Mountains Sing by Que Mai Phan Nguyen
Like me, most people probably have a narrow image of Việt Nam and very little understanding about the area's history. And like a great historical fiction should, this book makes you realize just how limited your knowledge is. The Mountains Sing can be added to the list of sweeping generational/family novels (think Homegoing, Pachinko, etc.) that have captivated so many readers. Written by a poet who was born during the war, this story is heartbreaking but still hopeful.
The Wild Robot by Peter Brown
The Wild Robot by Peter Brown - The Wild Robot is one of the best family reads ever! A unique and charming story about a shipwrecked robot named Roz who “learns” to befriend the animals on the island she is stranded on, and feel a sense of “home”, until her past comes back to haunt her…

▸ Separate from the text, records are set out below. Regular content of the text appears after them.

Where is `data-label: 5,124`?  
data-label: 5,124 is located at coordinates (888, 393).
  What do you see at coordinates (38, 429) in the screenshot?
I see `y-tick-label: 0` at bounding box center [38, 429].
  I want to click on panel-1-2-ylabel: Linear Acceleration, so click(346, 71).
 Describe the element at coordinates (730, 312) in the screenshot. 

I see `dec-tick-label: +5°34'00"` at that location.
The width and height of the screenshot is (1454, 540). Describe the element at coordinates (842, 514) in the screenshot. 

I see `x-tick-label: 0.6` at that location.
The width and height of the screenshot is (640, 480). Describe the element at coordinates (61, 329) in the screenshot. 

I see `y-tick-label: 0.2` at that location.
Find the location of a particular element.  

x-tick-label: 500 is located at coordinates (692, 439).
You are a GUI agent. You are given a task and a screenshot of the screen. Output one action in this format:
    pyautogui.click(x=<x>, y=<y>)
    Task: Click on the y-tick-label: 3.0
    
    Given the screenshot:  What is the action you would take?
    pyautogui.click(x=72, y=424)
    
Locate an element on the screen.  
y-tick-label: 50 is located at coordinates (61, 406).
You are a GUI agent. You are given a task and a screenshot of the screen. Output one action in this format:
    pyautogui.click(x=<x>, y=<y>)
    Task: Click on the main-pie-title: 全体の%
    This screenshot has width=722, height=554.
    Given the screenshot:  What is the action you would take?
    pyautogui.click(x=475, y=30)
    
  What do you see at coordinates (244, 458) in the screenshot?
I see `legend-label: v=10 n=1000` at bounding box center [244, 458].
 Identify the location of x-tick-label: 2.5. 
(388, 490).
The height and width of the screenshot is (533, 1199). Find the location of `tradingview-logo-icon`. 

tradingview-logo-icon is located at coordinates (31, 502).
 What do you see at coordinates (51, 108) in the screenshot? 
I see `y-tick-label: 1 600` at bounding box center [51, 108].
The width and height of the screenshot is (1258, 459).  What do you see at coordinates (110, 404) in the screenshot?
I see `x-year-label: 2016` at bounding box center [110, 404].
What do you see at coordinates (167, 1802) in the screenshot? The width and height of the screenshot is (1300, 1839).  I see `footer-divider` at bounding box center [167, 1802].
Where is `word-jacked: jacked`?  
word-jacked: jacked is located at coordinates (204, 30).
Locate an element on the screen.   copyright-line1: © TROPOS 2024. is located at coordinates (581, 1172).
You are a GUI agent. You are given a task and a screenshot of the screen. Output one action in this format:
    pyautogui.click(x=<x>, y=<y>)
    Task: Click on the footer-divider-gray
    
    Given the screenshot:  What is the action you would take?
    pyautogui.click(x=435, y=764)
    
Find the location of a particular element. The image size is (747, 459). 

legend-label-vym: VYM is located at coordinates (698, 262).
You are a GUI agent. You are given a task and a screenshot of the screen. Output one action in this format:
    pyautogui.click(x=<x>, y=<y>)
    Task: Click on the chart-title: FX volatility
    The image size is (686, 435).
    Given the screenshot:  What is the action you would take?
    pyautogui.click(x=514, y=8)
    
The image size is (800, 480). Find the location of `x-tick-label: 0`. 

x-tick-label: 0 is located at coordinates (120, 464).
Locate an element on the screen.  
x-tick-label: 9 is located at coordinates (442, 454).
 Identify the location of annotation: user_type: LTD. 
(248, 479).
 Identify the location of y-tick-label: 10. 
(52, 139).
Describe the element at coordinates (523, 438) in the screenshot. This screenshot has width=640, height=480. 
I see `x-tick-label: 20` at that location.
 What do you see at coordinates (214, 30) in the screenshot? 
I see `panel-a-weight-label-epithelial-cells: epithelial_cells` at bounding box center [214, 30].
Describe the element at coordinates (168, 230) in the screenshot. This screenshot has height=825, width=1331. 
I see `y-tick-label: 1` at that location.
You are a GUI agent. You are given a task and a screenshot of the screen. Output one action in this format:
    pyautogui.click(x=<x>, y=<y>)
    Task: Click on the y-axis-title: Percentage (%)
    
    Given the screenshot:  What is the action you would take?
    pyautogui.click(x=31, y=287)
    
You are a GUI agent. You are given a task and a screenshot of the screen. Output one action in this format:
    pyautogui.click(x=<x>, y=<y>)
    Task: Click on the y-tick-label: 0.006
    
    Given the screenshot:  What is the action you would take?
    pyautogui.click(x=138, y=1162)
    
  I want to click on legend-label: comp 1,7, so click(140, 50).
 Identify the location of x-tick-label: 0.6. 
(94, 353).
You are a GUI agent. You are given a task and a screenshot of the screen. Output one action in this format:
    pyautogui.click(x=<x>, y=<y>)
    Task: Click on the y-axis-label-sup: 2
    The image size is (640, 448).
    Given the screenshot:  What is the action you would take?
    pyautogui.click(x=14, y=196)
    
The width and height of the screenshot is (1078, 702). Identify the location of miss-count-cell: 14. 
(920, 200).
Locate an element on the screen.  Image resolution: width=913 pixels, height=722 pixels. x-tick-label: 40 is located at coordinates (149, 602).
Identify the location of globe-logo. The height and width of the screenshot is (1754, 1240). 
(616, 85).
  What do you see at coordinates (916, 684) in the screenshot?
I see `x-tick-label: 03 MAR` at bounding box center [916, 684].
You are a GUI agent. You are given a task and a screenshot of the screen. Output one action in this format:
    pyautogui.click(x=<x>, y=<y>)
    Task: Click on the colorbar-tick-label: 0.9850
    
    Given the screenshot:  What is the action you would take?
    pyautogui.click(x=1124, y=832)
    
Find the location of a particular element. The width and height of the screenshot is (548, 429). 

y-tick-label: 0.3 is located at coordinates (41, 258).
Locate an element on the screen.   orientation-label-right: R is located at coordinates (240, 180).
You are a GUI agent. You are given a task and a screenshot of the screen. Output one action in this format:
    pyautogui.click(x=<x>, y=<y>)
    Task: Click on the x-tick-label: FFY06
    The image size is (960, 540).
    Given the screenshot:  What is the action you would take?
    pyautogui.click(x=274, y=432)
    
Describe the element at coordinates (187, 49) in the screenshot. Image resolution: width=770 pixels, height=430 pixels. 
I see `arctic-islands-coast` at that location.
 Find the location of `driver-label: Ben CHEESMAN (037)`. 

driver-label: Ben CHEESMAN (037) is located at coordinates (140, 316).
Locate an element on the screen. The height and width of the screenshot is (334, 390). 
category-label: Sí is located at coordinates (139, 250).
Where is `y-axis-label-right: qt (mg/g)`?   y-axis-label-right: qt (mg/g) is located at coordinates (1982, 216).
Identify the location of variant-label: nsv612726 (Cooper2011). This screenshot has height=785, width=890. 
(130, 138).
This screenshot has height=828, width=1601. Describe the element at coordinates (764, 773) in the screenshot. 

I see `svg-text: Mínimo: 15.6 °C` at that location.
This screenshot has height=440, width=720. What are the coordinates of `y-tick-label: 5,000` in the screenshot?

Factfulness : Ten Reasons We're Wrong About the World--and Why Things Are Better Than You Think by Hans Rosling
The international bestseller that Bill Gates calls "indispensable" is now available in paperback, with a brand-new readers group guide!
A #1 Wall Street Journal, New York Times, and global bestseller!
"A hopeful book about the potential for human progress when we work off facts rather than our inherent biases." —Barack Obama
FACTFULNESS: the stress-reducing habit of only having opinions for which there are strong supporting facts.
Things aren't as bad as we think. Fact.
When asked simple questions about global trends—why the world's population is increasing; how many young women go to school; how many of us live in poverty—we systematically get the answers wrong. So wrong that a chimpanzee choosing answers at random will consistently outguess journalists, Nobel laureates, and investment bankers.
In Factfulness, legendary statisticians Hans, Anna, and Ola Rosling offer a radical new explanation of why this happens, and reveal the ten instincts that distort our perspective.
It turns out that the world, for all its imperfections, is in a much better state than we might think. But when we let the bad news take on outsize proportions instead of embracing a worldview based on facts, we can lose our ability to focus on the things that threaten us most.